TASK ITEM: If a line in the data contains "computer", copy it out.

ENTRIES PROVIDED:
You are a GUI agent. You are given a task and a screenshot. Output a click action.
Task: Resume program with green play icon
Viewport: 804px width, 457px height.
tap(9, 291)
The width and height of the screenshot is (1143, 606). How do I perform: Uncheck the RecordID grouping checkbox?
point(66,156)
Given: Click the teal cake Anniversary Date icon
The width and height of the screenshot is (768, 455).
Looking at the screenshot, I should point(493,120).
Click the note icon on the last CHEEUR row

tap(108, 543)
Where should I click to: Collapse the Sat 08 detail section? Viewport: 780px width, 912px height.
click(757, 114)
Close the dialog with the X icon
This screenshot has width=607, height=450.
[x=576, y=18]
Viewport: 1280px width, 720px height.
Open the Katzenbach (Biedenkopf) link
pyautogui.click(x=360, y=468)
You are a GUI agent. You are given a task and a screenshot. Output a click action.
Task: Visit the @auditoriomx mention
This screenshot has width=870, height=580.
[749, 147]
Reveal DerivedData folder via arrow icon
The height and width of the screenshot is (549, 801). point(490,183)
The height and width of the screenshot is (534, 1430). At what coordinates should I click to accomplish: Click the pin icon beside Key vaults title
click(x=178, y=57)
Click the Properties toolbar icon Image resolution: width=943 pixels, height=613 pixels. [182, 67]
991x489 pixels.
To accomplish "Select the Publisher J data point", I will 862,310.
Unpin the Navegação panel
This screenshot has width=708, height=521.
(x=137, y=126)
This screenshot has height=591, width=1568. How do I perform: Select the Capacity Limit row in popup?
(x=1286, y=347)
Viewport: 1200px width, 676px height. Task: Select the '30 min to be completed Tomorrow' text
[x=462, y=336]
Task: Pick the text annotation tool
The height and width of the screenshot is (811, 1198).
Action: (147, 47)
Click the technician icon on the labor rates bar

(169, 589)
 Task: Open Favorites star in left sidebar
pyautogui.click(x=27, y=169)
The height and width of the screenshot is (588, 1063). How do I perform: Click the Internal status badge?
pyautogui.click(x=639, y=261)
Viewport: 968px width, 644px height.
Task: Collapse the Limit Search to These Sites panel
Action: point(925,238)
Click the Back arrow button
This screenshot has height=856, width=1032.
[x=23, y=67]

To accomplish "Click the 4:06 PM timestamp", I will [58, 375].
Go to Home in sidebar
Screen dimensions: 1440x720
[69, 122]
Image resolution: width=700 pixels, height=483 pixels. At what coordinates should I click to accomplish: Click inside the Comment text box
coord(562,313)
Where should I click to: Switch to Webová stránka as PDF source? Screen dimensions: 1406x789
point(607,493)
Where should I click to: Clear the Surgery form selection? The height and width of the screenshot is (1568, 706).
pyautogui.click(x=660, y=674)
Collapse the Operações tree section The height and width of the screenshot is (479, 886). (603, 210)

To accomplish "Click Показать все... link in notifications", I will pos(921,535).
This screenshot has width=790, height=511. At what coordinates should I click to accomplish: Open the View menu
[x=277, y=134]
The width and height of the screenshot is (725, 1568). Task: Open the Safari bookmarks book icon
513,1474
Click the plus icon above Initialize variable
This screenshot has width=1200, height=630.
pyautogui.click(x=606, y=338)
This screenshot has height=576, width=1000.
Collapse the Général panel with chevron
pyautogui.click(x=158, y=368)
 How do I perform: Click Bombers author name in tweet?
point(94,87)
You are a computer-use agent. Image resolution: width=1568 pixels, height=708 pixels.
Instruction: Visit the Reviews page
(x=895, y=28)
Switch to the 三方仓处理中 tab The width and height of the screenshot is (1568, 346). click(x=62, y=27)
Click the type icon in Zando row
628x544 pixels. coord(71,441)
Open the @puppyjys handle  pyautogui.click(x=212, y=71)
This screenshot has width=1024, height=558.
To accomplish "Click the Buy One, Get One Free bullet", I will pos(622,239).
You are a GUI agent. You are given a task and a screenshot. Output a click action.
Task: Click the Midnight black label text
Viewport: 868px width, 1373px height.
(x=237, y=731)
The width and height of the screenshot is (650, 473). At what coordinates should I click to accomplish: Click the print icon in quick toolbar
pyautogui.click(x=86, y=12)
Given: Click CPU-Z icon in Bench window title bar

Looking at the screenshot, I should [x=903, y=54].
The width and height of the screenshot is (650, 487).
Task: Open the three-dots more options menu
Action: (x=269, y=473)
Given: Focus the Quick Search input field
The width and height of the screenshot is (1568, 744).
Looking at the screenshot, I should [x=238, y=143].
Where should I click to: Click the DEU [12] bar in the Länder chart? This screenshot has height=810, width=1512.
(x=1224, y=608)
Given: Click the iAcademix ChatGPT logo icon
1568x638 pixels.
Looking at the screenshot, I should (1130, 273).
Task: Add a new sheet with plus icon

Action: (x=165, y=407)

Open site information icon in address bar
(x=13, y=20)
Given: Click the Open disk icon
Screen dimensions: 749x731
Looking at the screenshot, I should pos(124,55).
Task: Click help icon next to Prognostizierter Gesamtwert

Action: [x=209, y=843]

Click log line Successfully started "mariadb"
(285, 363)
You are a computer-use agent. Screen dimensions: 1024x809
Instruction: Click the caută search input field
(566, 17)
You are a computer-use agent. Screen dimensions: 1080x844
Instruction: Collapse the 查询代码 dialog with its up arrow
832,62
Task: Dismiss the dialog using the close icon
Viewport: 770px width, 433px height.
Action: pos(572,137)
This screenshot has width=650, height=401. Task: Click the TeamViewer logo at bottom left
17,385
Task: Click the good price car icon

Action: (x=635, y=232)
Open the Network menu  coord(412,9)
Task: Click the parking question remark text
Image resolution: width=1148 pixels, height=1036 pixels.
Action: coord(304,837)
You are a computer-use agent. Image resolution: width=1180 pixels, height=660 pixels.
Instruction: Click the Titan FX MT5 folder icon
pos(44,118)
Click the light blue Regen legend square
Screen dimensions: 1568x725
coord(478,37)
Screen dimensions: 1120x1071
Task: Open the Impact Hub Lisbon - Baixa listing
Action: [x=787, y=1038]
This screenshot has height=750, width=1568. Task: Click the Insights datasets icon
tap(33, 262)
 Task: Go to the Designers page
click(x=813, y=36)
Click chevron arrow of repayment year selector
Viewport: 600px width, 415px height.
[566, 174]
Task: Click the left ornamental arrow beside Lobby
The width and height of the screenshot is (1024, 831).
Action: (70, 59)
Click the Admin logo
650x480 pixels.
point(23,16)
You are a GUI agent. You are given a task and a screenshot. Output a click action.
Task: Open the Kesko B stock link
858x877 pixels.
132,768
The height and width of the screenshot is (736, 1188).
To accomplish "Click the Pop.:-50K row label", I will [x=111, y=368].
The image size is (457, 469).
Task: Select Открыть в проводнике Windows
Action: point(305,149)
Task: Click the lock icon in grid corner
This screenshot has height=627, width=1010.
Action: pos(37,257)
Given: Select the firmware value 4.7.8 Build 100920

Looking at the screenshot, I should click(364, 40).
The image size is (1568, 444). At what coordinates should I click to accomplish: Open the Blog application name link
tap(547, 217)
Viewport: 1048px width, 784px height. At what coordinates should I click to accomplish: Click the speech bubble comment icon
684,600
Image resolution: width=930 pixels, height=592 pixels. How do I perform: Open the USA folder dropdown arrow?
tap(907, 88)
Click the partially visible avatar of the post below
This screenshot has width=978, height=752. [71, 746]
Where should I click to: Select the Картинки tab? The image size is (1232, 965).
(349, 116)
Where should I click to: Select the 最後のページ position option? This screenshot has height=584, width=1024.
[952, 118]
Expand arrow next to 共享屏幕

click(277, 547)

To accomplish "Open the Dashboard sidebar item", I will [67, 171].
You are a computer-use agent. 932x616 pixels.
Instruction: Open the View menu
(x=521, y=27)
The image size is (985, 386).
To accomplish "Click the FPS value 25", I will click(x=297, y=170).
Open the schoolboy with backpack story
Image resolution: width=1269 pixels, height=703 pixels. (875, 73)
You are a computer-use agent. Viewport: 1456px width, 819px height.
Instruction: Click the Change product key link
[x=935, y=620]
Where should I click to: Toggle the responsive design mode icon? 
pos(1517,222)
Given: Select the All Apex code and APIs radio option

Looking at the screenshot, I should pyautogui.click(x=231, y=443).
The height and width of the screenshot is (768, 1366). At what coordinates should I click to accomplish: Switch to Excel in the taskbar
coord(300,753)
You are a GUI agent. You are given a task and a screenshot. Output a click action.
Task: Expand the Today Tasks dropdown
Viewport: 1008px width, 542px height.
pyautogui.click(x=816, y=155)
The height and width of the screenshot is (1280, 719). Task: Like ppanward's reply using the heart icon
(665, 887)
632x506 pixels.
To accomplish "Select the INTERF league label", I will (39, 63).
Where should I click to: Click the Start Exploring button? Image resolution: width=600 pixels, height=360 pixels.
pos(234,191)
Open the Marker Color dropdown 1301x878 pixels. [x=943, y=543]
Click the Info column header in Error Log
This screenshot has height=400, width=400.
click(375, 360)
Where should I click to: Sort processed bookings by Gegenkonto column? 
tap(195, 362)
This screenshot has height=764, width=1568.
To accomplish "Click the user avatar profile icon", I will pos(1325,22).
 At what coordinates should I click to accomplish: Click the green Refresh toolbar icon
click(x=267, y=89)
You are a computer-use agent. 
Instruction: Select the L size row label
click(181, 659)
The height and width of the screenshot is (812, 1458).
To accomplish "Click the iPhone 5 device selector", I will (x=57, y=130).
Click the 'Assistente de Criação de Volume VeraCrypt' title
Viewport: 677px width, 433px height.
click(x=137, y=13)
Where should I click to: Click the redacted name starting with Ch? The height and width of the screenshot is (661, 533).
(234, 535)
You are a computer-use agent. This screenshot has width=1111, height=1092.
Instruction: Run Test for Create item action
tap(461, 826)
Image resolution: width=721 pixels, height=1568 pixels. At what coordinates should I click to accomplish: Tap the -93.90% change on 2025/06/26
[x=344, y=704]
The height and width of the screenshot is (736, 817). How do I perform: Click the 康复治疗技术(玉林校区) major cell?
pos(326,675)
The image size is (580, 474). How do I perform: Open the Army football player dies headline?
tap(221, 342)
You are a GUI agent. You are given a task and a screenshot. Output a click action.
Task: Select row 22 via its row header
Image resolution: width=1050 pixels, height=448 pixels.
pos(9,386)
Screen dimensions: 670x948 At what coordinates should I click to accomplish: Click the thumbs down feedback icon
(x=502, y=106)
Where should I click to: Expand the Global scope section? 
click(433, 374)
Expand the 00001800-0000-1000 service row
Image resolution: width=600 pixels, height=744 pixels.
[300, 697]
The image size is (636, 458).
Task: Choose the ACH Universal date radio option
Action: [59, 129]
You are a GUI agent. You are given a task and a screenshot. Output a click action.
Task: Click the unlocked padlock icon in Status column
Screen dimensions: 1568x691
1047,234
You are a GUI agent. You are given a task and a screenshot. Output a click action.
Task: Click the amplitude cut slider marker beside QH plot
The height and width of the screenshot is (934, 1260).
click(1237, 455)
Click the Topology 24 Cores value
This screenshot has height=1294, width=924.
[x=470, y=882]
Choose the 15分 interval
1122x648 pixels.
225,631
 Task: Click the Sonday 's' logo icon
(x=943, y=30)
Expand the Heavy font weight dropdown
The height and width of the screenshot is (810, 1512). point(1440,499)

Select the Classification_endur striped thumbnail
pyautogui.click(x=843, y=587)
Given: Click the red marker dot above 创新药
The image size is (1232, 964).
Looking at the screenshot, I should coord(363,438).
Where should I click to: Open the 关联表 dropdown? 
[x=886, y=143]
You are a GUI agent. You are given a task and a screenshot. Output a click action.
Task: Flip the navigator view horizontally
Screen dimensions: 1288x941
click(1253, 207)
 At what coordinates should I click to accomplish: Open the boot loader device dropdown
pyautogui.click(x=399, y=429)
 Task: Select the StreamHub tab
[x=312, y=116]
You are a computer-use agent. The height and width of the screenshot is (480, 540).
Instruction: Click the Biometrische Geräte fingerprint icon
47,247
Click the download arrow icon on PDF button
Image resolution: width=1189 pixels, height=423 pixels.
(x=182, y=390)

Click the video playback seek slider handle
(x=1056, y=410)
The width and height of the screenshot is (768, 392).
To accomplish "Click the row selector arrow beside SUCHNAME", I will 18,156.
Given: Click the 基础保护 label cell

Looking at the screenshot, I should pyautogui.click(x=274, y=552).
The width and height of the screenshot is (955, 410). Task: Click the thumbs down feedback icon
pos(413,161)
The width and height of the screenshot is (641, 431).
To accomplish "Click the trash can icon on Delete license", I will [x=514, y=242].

SOLUTION:
You are a computer-use agent. Image resolution: width=1568 pixels, height=708 pixels.
You are a computer-use agent. Screen dimensions: 1024x809
You are a computer-use agent. Screen dimensions: 1080x844
You are a computer-use agent. Image resolution: width=1180 pixels, height=660 pixels.
You are a computer-use agent. 932x616 pixels.
You are a computer-use agent. Viewport: 1456px width, 819px height.
You are a computer-use agent. 
You are a computer-use agent. This screenshot has width=1111, height=1092.
You are a computer-use agent. The height and width of the screenshot is (480, 540).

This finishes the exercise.